• _EXERCISE REQUIREMENTS_:
Below are the entries. Print only the lines starting at the one with "Instruction: Pick the" and ending at the one with "Task: Click the browser forward arrow", exactly, with no pictures.

• _MATERIAL PROVIDED_:
--*--

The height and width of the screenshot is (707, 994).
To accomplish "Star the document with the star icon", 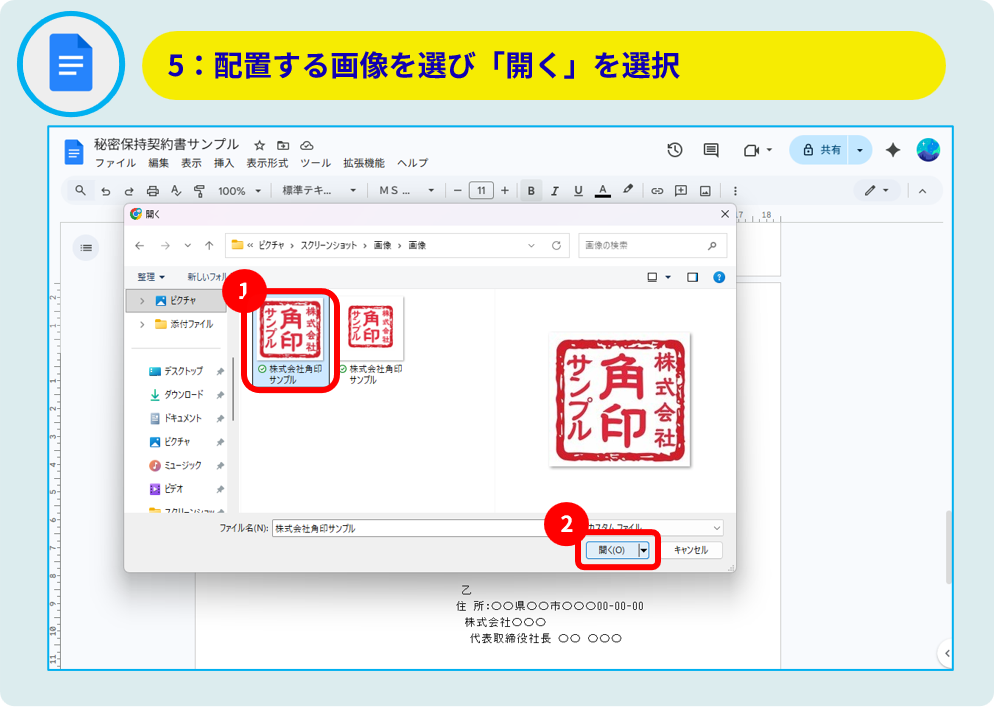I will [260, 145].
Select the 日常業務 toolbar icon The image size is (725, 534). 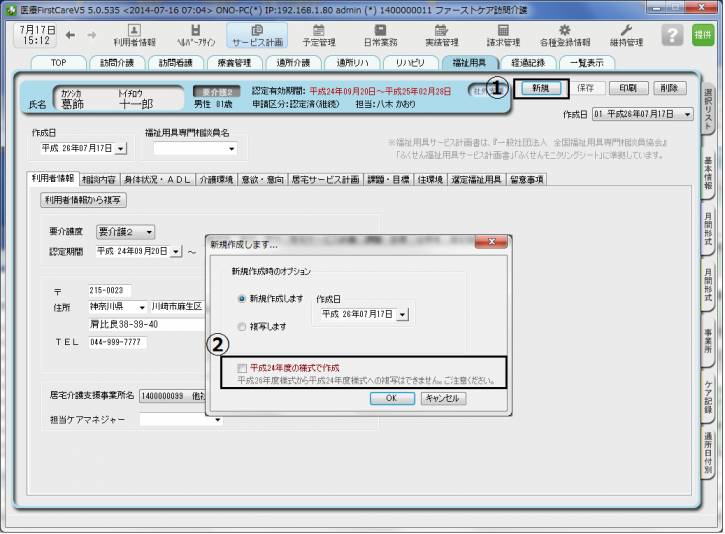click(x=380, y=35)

--*--

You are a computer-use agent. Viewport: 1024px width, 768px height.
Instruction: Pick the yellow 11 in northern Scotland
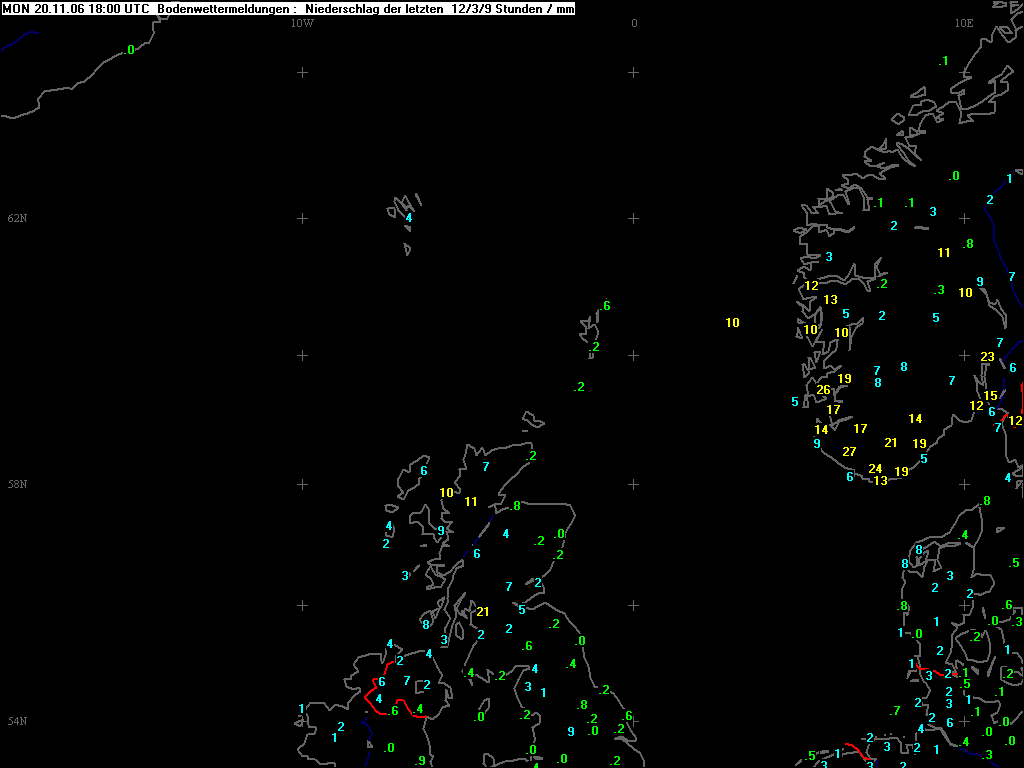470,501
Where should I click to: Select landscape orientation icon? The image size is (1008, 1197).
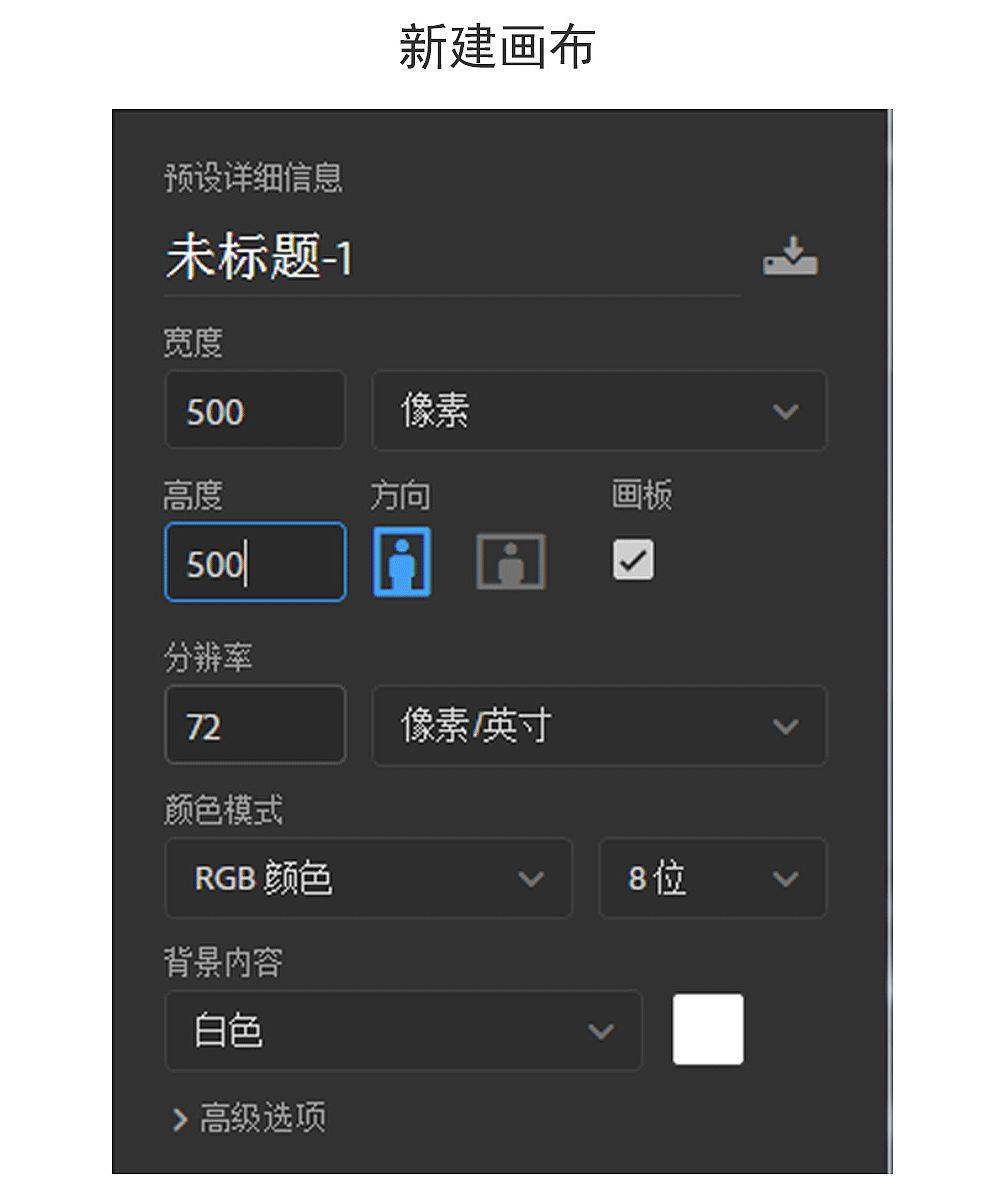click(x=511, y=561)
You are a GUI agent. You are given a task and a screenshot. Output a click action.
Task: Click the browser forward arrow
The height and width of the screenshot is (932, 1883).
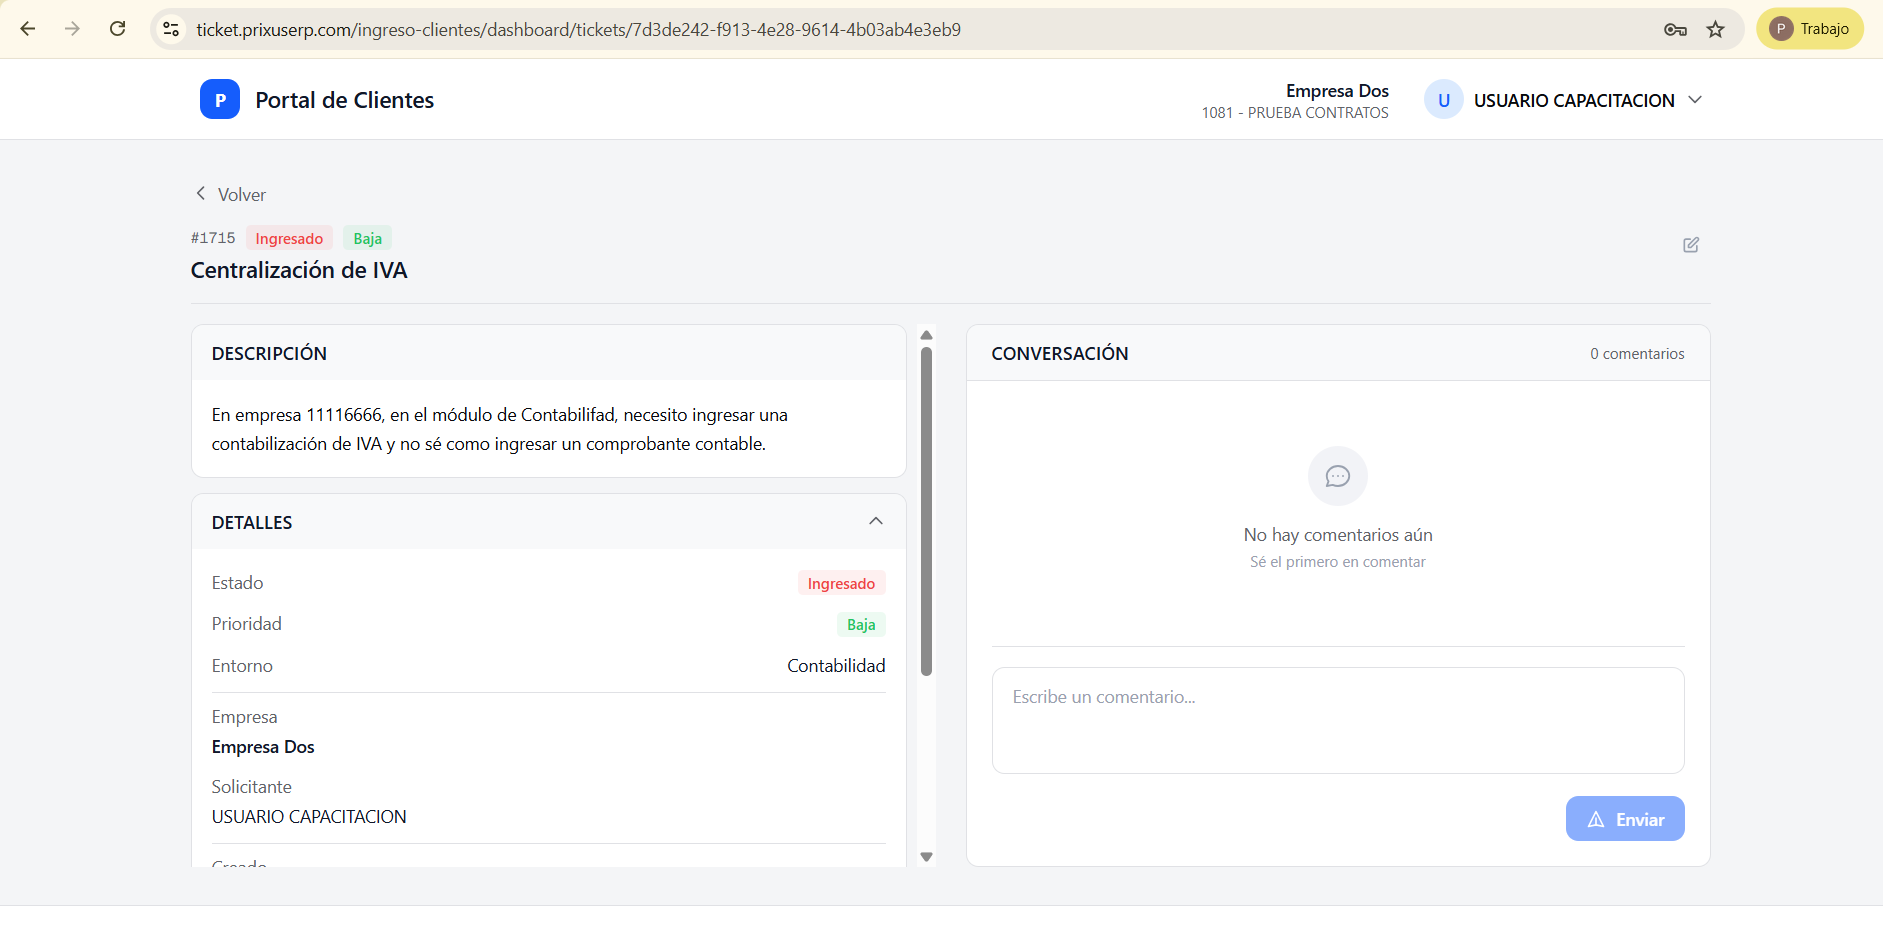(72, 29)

--*--

• _WORKED SOLUTION_:
Instruction: Pick the yellow 11 in northern Scotland
470,501
Where should I click to: Select landscape orientation icon? The image size is (1008, 1197).
click(x=511, y=561)
You are a GUI agent. You are given a task and a screenshot. Output a click action.
Task: Click the browser forward arrow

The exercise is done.